CUDA version not available message with nvc++ on Ubuntu

I have recently installed version10.7 of the HPC SDK on my 64-bit Ubuntu 20.04 system with TITAN X GPU. When I try to compile a simple C++17 test program, I get a message such as “Error-CUDA version 10.2 is not available in this installation . Please read documentation for CUDA_HOME to solve this issue”. My system has the nvidia-driver-440 and nvidia-cuda-toolkit packages installed. I note that nvcc is located in the /usr/bin directory; and reports 10.1 as the release number.
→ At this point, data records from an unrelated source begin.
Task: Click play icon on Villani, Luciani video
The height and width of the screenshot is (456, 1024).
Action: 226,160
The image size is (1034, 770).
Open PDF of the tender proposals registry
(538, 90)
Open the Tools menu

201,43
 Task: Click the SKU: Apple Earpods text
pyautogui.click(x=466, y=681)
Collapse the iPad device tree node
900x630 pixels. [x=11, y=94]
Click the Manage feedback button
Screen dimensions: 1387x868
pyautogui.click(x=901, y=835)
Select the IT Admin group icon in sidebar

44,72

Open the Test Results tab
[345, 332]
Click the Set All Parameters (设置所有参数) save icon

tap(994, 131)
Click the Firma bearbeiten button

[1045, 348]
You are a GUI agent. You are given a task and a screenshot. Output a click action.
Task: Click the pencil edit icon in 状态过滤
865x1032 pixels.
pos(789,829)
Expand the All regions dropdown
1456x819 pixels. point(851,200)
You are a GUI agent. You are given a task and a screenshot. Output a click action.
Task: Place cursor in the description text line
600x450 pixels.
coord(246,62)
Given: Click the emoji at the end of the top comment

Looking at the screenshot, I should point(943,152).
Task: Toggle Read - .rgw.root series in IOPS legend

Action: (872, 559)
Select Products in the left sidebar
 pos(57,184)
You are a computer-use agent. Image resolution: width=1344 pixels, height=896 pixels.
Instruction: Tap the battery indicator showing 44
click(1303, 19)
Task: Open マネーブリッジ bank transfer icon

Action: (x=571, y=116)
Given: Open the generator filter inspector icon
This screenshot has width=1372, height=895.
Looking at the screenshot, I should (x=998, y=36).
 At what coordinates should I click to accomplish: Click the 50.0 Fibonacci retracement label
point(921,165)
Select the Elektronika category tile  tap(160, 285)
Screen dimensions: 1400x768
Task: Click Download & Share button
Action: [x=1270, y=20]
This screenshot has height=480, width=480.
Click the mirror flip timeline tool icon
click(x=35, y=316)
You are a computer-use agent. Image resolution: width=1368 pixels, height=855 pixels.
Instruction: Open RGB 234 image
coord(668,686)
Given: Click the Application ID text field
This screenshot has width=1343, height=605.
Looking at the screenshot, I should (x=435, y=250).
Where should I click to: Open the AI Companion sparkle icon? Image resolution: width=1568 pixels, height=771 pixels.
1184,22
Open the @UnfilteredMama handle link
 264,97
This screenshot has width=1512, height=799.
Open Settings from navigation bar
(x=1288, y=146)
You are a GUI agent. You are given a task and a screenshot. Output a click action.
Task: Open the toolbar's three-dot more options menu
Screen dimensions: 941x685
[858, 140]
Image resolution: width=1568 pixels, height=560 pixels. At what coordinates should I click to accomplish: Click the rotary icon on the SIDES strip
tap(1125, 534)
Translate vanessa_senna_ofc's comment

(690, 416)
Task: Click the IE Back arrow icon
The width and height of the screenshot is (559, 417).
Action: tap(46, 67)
https://docs.nvidia.com/hpc-sdk/index.html
https://docs.nvidia.com/hpc-sdk/compilers/c+±parallel-algorithms/index.html
https://docs.nvidia.com/hpc-sdk/compilers/hpc-compilers-user-guide/index.html#cuda-toolkit-versions

I began by following the blog post “Accelerating Standard C++ with GPUs Using stdpar”; and then worked through some suggestions via the three links above. I can only ever get the message to indicate that it is another version of CUDA that it can’t find. The command I start with is:

/opt/nvidia/hpc_sdk/Linux_x86_64/20.7/compilers/bin/nvc++ -stdpar help.cpp

I began by adding -gpu=cuda10.1 and/or -gpu=cc60 (Pascal). I also tried setting CUDA_HOME to /usr/bin. Recognising that there are a few CUDA versions included with the SDK I also tried first with the environment commands below, and then tried a few other -gpu=CUDAX.Y options.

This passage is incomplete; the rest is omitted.